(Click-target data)
================================

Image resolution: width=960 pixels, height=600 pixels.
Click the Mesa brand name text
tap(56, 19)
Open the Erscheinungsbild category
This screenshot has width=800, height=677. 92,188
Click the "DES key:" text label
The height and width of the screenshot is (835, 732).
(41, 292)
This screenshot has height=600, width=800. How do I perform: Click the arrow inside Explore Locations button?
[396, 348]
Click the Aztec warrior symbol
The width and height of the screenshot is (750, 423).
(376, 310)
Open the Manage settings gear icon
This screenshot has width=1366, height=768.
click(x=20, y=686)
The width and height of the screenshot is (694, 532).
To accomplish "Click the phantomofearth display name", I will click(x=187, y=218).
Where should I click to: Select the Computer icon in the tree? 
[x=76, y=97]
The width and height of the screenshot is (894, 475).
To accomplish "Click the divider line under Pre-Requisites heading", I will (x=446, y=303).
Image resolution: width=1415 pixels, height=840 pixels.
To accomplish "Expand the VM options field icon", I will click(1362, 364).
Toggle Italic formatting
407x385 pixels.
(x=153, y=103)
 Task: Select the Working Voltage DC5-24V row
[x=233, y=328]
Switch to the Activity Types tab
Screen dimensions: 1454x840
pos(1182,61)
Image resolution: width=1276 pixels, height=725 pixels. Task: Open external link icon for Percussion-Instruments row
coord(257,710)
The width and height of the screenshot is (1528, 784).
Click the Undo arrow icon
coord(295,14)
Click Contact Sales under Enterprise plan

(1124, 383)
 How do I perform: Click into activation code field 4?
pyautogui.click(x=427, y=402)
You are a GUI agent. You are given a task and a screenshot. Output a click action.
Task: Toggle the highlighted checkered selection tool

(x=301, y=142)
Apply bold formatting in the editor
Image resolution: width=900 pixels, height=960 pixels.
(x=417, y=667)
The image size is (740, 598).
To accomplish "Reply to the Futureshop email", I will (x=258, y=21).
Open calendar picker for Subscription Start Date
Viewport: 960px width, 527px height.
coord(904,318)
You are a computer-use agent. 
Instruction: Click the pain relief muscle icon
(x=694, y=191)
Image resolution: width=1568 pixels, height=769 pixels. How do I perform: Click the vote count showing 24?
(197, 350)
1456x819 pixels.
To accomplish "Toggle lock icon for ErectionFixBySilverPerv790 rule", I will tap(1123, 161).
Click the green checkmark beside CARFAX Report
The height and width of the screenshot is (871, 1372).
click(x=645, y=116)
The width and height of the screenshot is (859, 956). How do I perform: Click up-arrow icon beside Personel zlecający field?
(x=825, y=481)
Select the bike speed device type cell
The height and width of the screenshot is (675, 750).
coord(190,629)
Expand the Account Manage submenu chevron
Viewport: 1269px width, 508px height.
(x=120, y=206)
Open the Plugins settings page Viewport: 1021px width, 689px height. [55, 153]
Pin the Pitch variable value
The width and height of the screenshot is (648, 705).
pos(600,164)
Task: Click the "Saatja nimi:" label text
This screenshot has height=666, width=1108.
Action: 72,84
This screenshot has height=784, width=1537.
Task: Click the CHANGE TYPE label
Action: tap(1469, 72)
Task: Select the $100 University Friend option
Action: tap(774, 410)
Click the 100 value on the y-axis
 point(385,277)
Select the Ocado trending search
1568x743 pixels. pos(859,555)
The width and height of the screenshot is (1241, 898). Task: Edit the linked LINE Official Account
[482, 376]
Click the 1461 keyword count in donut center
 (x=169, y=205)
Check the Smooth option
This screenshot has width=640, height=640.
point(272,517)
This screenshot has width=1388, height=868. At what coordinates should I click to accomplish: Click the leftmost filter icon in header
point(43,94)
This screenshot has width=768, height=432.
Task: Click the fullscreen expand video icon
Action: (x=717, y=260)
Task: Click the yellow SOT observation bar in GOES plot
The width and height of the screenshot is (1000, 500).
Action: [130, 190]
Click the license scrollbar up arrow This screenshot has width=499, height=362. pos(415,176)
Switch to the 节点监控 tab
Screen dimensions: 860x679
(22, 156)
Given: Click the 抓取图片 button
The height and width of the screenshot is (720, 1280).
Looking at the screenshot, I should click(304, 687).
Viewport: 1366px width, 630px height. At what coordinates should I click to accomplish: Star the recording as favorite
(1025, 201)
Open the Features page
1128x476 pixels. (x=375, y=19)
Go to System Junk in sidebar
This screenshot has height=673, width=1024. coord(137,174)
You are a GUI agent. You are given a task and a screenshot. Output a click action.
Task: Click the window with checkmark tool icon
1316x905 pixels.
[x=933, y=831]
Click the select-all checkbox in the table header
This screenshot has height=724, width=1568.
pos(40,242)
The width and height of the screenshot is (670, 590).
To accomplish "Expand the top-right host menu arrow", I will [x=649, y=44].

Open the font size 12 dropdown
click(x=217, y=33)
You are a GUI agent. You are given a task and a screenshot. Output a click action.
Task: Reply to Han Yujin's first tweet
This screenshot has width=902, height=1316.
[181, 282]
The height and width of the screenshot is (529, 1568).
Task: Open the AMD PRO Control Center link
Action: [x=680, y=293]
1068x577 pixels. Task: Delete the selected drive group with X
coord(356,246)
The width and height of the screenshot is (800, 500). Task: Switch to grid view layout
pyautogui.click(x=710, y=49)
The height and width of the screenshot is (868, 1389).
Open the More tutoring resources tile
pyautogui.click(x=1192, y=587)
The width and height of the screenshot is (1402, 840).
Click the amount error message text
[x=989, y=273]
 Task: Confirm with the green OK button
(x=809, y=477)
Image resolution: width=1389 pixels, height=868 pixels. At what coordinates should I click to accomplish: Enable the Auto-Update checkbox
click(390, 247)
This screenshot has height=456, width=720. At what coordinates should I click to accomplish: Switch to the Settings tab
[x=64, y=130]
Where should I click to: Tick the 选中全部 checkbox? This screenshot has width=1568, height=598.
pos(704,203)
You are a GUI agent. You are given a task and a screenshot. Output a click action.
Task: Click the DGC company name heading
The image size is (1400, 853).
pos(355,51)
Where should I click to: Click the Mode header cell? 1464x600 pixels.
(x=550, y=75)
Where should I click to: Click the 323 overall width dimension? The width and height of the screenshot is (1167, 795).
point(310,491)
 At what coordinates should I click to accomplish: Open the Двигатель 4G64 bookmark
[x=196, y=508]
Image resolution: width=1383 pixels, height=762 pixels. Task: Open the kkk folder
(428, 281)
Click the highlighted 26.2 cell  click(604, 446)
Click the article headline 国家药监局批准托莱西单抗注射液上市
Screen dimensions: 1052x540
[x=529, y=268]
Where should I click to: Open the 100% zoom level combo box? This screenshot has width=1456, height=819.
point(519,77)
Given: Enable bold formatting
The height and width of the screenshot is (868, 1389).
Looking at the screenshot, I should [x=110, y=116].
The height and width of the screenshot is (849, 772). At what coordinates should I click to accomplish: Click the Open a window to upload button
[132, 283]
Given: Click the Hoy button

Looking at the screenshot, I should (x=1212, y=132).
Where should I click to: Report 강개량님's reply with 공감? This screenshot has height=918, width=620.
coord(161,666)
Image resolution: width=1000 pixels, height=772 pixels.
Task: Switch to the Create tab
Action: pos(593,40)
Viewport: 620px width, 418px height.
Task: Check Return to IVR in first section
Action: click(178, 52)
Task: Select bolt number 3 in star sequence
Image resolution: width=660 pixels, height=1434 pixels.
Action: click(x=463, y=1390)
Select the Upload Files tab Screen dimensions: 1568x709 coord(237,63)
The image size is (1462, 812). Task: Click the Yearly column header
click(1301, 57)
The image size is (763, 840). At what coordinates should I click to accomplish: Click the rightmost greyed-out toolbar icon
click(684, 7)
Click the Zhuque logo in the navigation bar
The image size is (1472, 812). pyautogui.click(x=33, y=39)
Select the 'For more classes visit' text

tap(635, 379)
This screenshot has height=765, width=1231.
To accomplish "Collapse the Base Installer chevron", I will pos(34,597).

================================

*GIVEN EXERCISE*. Arrange every line of the data above as a numbered list, omitting the blank lines.

*COMPLETE OUTPUT*.
1. Image resolution: width=960 pixels, height=600 pixels.
2. Click the Mesa brand name text
3. tap(56, 19)
4. Open the Erscheinungsbild category
5. This screenshot has width=800, height=677. 92,188
6. Click the "DES key:" text label
7. The height and width of the screenshot is (835, 732).
8. (41, 292)
9. This screenshot has height=600, width=800. How do I perform: Click the arrow inside Explore Locations button?
10. [396, 348]
11. Click the Aztec warrior symbol
12. The width and height of the screenshot is (750, 423).
13. (376, 310)
14. Open the Manage settings gear icon
15. This screenshot has width=1366, height=768.
16. click(x=20, y=686)
17. The width and height of the screenshot is (694, 532).
18. To accomplish "Click the phantomofearth display name", I will click(x=187, y=218).
19. Where should I click to: Select the Computer icon in the tree? 
20. [x=76, y=97]
21. The width and height of the screenshot is (894, 475).
22. To accomplish "Click the divider line under Pre-Requisites heading", I will (x=446, y=303).
23. Image resolution: width=1415 pixels, height=840 pixels.
24. To accomplish "Expand the VM options field icon", I will click(1362, 364).
25. Toggle Italic formatting
26. 407x385 pixels.
27. (x=153, y=103)
28.  Task: Select the Working Voltage DC5-24V row
29. [x=233, y=328]
30. Switch to the Activity Types tab
31. Screen dimensions: 1454x840
32. pos(1182,61)
33. Image resolution: width=1276 pixels, height=725 pixels. Task: Open external link icon for Percussion-Instruments row
34. coord(257,710)
35. The width and height of the screenshot is (1528, 784).
36. Click the Undo arrow icon
37. coord(295,14)
38. Click Contact Sales under Enterprise plan
39. (1124, 383)
40.  How do I perform: Click into activation code field 4?
41. pyautogui.click(x=427, y=402)
42. You are a GUI agent. You are given a task and a screenshot. Output a click action.
43. Task: Toggle the highlighted checkered selection tool
44. (x=301, y=142)
45. Apply bold formatting in the editor
46. Image resolution: width=900 pixels, height=960 pixels.
47. (x=417, y=667)
48. The image size is (740, 598).
49. To accomplish "Reply to the Futureshop email", I will (x=258, y=21).
50. Open calendar picker for Subscription Start Date
51. Viewport: 960px width, 527px height.
52. coord(904,318)
53. You are a computer-use agent. 
54. Instruction: Click the pain relief muscle icon
55. (x=694, y=191)
56. Image resolution: width=1568 pixels, height=769 pixels. How do I perform: Click the vote count showing 24?
57. (197, 350)
58. 1456x819 pixels.
59. To accomplish "Toggle lock icon for ErectionFixBySilverPerv790 rule", I will tap(1123, 161).
60. Click the green checkmark beside CARFAX Report
61. The height and width of the screenshot is (871, 1372).
62. click(x=645, y=116)
63. The width and height of the screenshot is (859, 956). How do I perform: Click up-arrow icon beside Personel zlecający field?
64. (x=825, y=481)
65. Select the bike speed device type cell
66. The height and width of the screenshot is (675, 750).
67. coord(190,629)
68. Expand the Account Manage submenu chevron
69. Viewport: 1269px width, 508px height.
70. (x=120, y=206)
71. Open the Plugins settings page Viewport: 1021px width, 689px height. [55, 153]
72. Pin the Pitch variable value
73. The width and height of the screenshot is (648, 705).
74. pos(600,164)
75. Task: Click the "Saatja nimi:" label text
76. This screenshot has height=666, width=1108.
77. Action: 72,84
78. This screenshot has height=784, width=1537.
79. Task: Click the CHANGE TYPE label
80. Action: tap(1469, 72)
81. Task: Select the $100 University Friend option
82. Action: tap(774, 410)
83. Click the 100 value on the y-axis
84.  point(385,277)
85. Select the Ocado trending search
86. 1568x743 pixels. pos(859,555)
87. The width and height of the screenshot is (1241, 898). Task: Edit the linked LINE Official Account
88. [482, 376]
89. Click the 1461 keyword count in donut center
90.  (x=169, y=205)
91. Check the Smooth option
92. This screenshot has width=640, height=640.
93. point(272,517)
94. This screenshot has width=1388, height=868. At what coordinates should I click to accomplish: Click the leftmost filter icon in header
95. point(43,94)
96. This screenshot has width=768, height=432.
97. Task: Click the fullscreen expand video icon
98. Action: (x=717, y=260)
99. Task: Click the yellow SOT observation bar in GOES plot
100. The width and height of the screenshot is (1000, 500).
101. Action: [130, 190]
102. Click the license scrollbar up arrow This screenshot has width=499, height=362. pos(415,176)
103. Switch to the 节点监控 tab
104. Screen dimensions: 860x679
105. (22, 156)
106. Given: Click the 抓取图片 button
107. The height and width of the screenshot is (720, 1280).
108. Looking at the screenshot, I should click(304, 687).
109. Viewport: 1366px width, 630px height. At what coordinates should I click to accomplish: Star the recording as favorite
110. (1025, 201)
111. Open the Features page
112. 1128x476 pixels. (x=375, y=19)
113. Go to System Junk in sidebar
114. This screenshot has height=673, width=1024. coord(137,174)
115. You are a GUI agent. You are given a task and a screenshot. Output a click action.
116. Task: Click the window with checkmark tool icon
117. 1316x905 pixels.
118. [x=933, y=831]
119. Click the select-all checkbox in the table header
120. This screenshot has height=724, width=1568.
121. pos(40,242)
122. The width and height of the screenshot is (670, 590).
123. To accomplish "Expand the top-right host menu arrow", I will [x=649, y=44].
124. Open the font size 12 dropdown
125. click(x=217, y=33)
126. You are a GUI agent. You are given a task and a screenshot. Output a click action.
127. Task: Reply to Han Yujin's first tweet
128. This screenshot has width=902, height=1316.
129. [181, 282]
130. The height and width of the screenshot is (529, 1568).
131. Task: Open the AMD PRO Control Center link
132. Action: [x=680, y=293]
133. 1068x577 pixels. Task: Delete the selected drive group with X
134. coord(356,246)
135. The width and height of the screenshot is (800, 500). Task: Switch to grid view layout
136. pyautogui.click(x=710, y=49)
137. The height and width of the screenshot is (868, 1389).
138. Open the More tutoring resources tile
139. pyautogui.click(x=1192, y=587)
140. The width and height of the screenshot is (1402, 840).
141. Click the amount error message text
142. [x=989, y=273]
143.  Task: Confirm with the green OK button
144. (x=809, y=477)
145. Image resolution: width=1389 pixels, height=868 pixels. At what coordinates should I click to accomplish: Enable the Auto-Update checkbox
146. click(390, 247)
147. This screenshot has height=456, width=720. At what coordinates should I click to accomplish: Switch to the Settings tab
148. [x=64, y=130]
149. Where should I click to: Tick the 选中全部 checkbox? This screenshot has width=1568, height=598.
150. pos(704,203)
151. You are a GUI agent. You are given a task and a screenshot. Output a click action.
152. Task: Click the DGC company name heading
153. The image size is (1400, 853).
154. pos(355,51)
155. Where should I click to: Click the Mode header cell? 1464x600 pixels.
156. (x=550, y=75)
157. Where should I click to: Click the 323 overall width dimension? The width and height of the screenshot is (1167, 795).
158. point(310,491)
159.  At what coordinates should I click to accomplish: Open the Двигатель 4G64 bookmark
160. [x=196, y=508]
161. Image resolution: width=1383 pixels, height=762 pixels. Task: Open the kkk folder
162. (428, 281)
163. Click the highlighted 26.2 cell  click(604, 446)
164. Click the article headline 国家药监局批准托莱西单抗注射液上市
165. Screen dimensions: 1052x540
166. [x=529, y=268]
167. Where should I click to: Open the 100% zoom level combo box? This screenshot has width=1456, height=819.
168. point(519,77)
169. Given: Enable bold formatting
170. The height and width of the screenshot is (868, 1389).
171. Looking at the screenshot, I should [x=110, y=116].
172. The height and width of the screenshot is (849, 772). At what coordinates should I click to accomplish: Click the Open a window to upload button
173. [132, 283]
174. Given: Click the Hoy button
175. Looking at the screenshot, I should (x=1212, y=132).
176. Where should I click to: Report 강개량님's reply with 공감? This screenshot has height=918, width=620.
177. coord(161,666)
178. Image resolution: width=1000 pixels, height=772 pixels.
179. Task: Switch to the Create tab
180. Action: pos(593,40)
181. Viewport: 620px width, 418px height.
182. Task: Check Return to IVR in first section
183. Action: click(178, 52)
184. Task: Select bolt number 3 in star sequence
185. Image resolution: width=660 pixels, height=1434 pixels.
186. Action: click(x=463, y=1390)
187. Select the Upload Files tab Screen dimensions: 1568x709 coord(237,63)
188. The image size is (1462, 812). Task: Click the Yearly column header
189. click(1301, 57)
190. The image size is (763, 840). At what coordinates should I click to accomplish: Click the rightmost greyed-out toolbar icon
191. click(684, 7)
192. Click the Zhuque logo in the navigation bar
193. The image size is (1472, 812). pyautogui.click(x=33, y=39)
194. Select the 'For more classes visit' text
195. tap(635, 379)
196. This screenshot has height=765, width=1231.
197. To accomplish "Collapse the Base Installer chevron", I will pos(34,597).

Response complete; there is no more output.